▶ **Dataset entries**:
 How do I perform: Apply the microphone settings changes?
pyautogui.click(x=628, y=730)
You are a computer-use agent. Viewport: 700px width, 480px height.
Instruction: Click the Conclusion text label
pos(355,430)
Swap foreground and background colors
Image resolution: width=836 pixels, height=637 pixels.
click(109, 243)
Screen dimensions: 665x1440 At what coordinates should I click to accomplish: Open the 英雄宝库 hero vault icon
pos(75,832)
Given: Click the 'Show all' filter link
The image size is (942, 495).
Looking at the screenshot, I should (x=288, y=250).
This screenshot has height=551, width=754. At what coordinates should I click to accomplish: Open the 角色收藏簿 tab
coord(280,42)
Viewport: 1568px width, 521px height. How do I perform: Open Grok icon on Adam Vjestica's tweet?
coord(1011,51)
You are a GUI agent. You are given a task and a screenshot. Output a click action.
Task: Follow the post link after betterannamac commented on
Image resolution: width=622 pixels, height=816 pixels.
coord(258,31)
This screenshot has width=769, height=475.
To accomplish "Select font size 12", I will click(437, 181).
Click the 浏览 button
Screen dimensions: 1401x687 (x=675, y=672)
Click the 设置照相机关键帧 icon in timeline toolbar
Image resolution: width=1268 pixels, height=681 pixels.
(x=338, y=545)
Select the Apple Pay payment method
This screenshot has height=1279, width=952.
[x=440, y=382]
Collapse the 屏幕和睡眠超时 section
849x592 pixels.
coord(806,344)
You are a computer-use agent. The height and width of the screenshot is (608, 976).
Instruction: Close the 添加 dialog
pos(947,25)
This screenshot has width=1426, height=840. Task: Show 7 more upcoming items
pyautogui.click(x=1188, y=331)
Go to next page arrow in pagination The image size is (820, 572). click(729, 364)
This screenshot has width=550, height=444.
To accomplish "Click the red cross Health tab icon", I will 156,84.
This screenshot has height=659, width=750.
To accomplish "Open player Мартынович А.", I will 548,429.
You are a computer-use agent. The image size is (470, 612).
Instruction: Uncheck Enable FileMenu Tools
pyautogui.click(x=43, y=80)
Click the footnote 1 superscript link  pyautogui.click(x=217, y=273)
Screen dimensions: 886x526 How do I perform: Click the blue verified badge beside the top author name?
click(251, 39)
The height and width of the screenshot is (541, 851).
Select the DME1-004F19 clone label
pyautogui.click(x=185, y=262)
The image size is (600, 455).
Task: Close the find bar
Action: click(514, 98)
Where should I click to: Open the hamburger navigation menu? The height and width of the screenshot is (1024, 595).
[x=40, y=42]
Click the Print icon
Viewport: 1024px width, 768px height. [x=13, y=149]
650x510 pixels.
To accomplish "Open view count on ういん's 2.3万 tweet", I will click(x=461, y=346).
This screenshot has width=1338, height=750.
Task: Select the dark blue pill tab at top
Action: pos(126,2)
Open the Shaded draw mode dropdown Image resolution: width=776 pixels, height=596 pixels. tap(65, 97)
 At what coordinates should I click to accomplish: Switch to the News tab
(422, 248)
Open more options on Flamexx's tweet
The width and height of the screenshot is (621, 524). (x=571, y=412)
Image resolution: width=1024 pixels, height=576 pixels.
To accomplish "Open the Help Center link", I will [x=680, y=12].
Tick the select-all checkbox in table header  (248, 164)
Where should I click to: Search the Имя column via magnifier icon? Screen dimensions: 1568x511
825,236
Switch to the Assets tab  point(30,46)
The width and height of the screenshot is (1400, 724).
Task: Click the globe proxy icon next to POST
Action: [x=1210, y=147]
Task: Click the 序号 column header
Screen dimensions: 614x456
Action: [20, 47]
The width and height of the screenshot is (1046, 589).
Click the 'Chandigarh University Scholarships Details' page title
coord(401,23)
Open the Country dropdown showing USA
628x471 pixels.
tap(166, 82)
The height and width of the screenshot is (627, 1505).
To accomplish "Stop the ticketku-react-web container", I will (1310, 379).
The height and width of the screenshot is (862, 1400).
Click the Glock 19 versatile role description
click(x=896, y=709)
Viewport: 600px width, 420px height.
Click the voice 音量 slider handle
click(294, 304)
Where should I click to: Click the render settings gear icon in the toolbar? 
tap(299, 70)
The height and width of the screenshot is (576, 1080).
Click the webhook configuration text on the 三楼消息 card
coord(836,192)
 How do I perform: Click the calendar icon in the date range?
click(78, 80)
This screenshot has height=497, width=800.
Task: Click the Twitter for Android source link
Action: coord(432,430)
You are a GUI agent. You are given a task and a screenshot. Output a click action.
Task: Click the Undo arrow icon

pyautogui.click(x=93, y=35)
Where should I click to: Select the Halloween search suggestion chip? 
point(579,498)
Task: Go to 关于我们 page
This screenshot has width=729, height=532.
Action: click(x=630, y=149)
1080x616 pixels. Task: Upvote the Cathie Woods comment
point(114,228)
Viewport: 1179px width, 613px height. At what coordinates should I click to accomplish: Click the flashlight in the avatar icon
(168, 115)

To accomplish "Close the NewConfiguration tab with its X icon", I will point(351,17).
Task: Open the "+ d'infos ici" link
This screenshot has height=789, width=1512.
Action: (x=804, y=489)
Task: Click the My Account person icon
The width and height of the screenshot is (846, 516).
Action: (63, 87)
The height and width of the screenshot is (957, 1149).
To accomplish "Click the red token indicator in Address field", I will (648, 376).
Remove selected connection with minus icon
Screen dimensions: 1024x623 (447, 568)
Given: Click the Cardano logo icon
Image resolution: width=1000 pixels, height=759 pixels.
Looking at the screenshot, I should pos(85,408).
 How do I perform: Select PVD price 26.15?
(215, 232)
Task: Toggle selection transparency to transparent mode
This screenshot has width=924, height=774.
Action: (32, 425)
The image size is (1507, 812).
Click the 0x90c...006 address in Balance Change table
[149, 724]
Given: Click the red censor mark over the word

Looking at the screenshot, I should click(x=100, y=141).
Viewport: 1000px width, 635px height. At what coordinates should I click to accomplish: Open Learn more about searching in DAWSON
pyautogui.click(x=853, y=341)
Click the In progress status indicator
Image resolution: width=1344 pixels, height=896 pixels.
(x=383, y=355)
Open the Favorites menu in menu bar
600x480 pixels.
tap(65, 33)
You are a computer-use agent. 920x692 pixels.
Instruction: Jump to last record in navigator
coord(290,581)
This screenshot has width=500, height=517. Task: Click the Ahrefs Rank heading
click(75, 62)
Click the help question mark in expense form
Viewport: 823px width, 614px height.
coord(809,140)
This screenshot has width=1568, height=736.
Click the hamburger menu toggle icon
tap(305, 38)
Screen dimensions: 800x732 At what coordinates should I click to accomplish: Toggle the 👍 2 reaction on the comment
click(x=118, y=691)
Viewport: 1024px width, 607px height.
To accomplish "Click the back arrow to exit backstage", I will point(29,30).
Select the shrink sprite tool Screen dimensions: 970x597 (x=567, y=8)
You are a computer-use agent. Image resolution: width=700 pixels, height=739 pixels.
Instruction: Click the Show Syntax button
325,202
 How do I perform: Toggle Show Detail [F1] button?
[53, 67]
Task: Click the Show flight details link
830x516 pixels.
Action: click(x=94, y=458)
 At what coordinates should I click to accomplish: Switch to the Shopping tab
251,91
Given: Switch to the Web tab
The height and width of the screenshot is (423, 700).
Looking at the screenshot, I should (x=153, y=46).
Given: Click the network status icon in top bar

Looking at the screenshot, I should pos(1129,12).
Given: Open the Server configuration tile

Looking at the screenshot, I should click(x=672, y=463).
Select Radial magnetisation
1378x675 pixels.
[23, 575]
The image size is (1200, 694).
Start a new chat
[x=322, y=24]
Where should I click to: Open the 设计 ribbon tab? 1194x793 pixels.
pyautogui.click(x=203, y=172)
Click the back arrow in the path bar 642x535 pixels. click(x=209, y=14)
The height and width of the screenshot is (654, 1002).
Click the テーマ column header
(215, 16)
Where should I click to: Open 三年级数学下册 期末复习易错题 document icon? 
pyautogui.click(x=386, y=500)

▶ **What the exercise asks**: The required output is every line above from the one with "Switch to the Assets" down to the one with "Task: Go to 关于我们 page", restated word for word, ends included.

▶ **The answer**:
Switch to the Assets tab  point(30,46)
The width and height of the screenshot is (1400, 724).
Task: Click the globe proxy icon next to POST
Action: [x=1210, y=147]
Task: Click the 序号 column header
Screen dimensions: 614x456
Action: [20, 47]
The width and height of the screenshot is (1046, 589).
Click the 'Chandigarh University Scholarships Details' page title
coord(401,23)
Open the Country dropdown showing USA
628x471 pixels.
tap(166, 82)
The height and width of the screenshot is (627, 1505).
To accomplish "Stop the ticketku-react-web container", I will (1310, 379).
The height and width of the screenshot is (862, 1400).
Click the Glock 19 versatile role description
click(x=896, y=709)
Viewport: 600px width, 420px height.
Click the voice 音量 slider handle
click(294, 304)
Where should I click to: Click the render settings gear icon in the toolbar? 
tap(299, 70)
The height and width of the screenshot is (576, 1080).
Click the webhook configuration text on the 三楼消息 card
coord(836,192)
 How do I perform: Click the calendar icon in the date range?
click(78, 80)
This screenshot has height=497, width=800.
Task: Click the Twitter for Android source link
Action: coord(432,430)
You are a GUI agent. You are given a task and a screenshot. Output a click action.
Task: Click the Undo arrow icon

pyautogui.click(x=93, y=35)
Where should I click to: Select the Halloween search suggestion chip? 
point(579,498)
Task: Go to 关于我们 page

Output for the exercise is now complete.